Have I missed something? Are teachers suddenly a special case? This strike on April 24 makes no sense to me at all. It is the wrong action at the wrong time.

I think it will cause embarrassment as well as disruption because it won't be unanimous in most schools. It is a crazy time to choose.

In a secondary school, it is in the vital run-up to the GCSE exams. I suspect many teachers won't strike for precisely that reason, and I shall be one of them. I think it is wrong to disrupt the revision programme for those fantastic kids we have taught for five years.
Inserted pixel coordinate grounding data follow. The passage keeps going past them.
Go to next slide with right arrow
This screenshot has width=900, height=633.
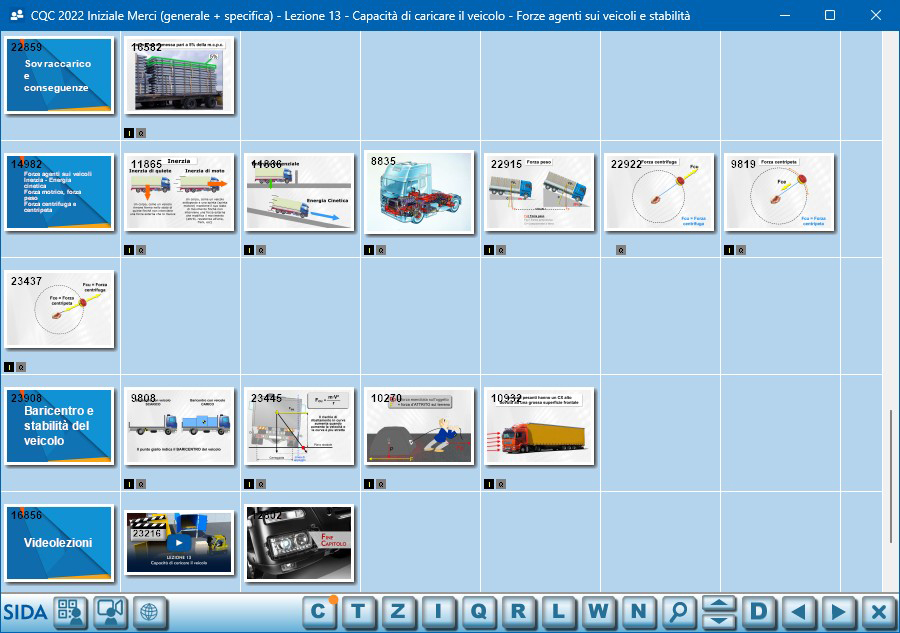tap(839, 611)
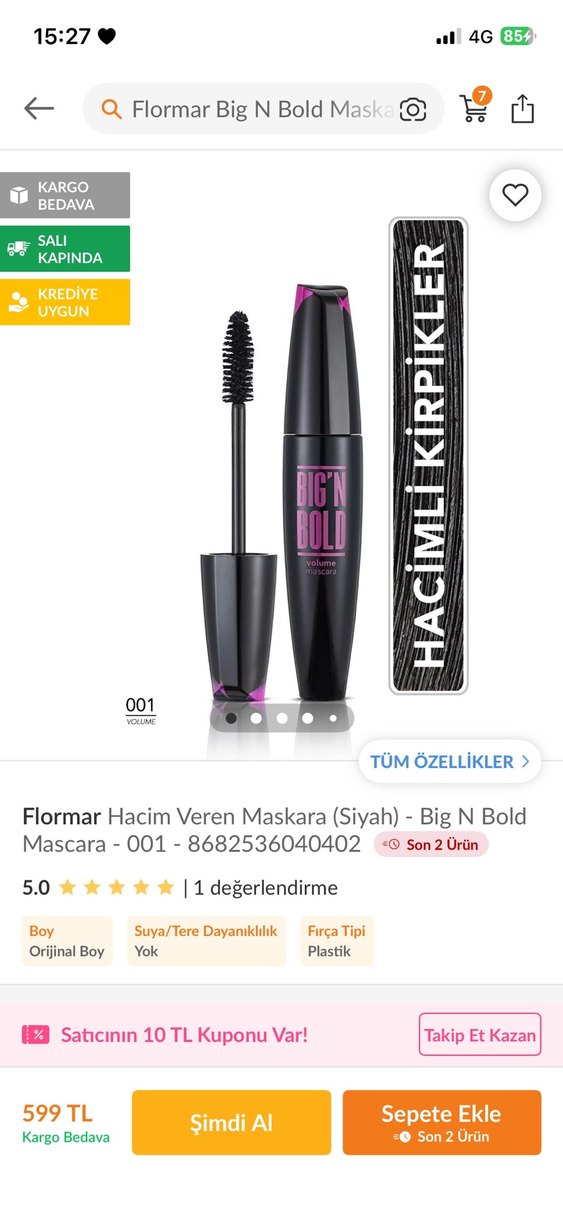Screen dimensions: 563x1219
Task: Tap the search magnifier icon
Action: coord(112,109)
There is a negotiating process, of which the NUT is an integral part. But we didn't get what we wanted. Our argument wasn't accepted. Any process like this requires compromise. It is what adults do. But we behave in exactly the way for which we condemn our pupils: we can't get our own way so we resort to threats and confrontation. We have a mighty strop like an unreasonable adolescent.
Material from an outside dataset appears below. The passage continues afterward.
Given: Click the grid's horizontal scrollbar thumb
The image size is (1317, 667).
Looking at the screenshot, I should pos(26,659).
What sort of message are we sending out? We pressure families about attendance and not taking holidays in term time. We must never disrupt the education process for a moment. Every second counts. Then, in the final countdown to those exams that we tell kids are the most important of their lives, teachers walk out.

I know lots of teachers who deserve more - just as I know nurses who deserve a great deal more - and they make a huge contribution to the future of our society. But there are also some who don't deserve more. They are known to you and me and to the community. Parents will tell you who they want to teach their children. They also know who isn't very good.

Parents' lives will be significantly disrupted. Low-paid single parents, who find it hard enough to manage their kids and hold down a job, will be in real difficulties while comparatively well-paid teachers go on strike to support a ridiculous pay claim.

Teaching and learning responsibilities (TLRs) were a disaster and caused unnecessary upset. But the appetite for action soon evaporated. I think sustained action over pay is very unlikely. It is a gesture, and one which is likely to harden attitudes rather than convince or persuade.

Is there a huge disparity with other public sector workers? Do teachers truly deserve more than others? If there is an inequality or injustice anywhere, it is there, not with teachers. And don't forget public perceptions always focus on our holidays.

It will be an embarrassment for the profession and the union, particularly at this difficult time for the NUT. We will make ourselves look very foolish.

Strikes are a legitimate action for a serious unresolved grievance, but I don't think anyone else will see it as appropriate. Other professionals seem rather bemused by it. We appear to be plugged into a different reality.

We are hardly likely to feel support surge across the country like an unstoppable force of nature. Will taxi drivers honk their horns as they pass by the science department huddled around a brazier on an NUT picket line, and offer them a cheery wave? I suspect their gesture might be more robust.

John Sutton is a pseudonym. He is an NUT member.